**Records provided:**
Content starts

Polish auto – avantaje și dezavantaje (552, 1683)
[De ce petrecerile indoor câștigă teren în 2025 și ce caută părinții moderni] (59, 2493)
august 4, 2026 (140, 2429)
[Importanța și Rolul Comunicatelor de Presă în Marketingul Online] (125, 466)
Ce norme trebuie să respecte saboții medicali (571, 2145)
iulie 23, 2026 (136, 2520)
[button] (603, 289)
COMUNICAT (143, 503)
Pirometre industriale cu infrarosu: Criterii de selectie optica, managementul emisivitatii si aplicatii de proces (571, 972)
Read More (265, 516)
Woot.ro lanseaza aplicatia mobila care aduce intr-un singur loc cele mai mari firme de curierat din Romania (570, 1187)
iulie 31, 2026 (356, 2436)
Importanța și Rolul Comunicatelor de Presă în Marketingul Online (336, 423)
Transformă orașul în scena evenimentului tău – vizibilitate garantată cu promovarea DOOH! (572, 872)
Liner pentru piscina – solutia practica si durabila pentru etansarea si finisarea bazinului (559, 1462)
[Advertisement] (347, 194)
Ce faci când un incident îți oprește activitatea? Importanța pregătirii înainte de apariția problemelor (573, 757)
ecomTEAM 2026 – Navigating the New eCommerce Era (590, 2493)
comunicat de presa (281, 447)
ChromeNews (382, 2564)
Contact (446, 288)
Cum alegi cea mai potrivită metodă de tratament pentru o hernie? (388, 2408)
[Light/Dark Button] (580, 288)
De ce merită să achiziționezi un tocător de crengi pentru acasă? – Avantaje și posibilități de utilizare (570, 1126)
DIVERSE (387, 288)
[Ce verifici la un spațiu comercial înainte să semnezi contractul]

Content ends

**Work task:** Your answer must be the line holding "comunicat de presa (281, 447)" and every later line of the entries above, written out exactly, and nothing else.

**Exercise solution:**
comunicat de presa (281, 447)
ChromeNews (382, 2564)
Contact (446, 288)
Cum alegi cea mai potrivită metodă de tratament pentru o hernie? (388, 2408)
[Light/Dark Button] (580, 288)
De ce merită să achiziționezi un tocător de crengi pentru acasă? – Avantaje și posibilități de utilizare (570, 1126)
DIVERSE (387, 288)
[Ce verifici la un spațiu comercial înainte să semnezi contractul]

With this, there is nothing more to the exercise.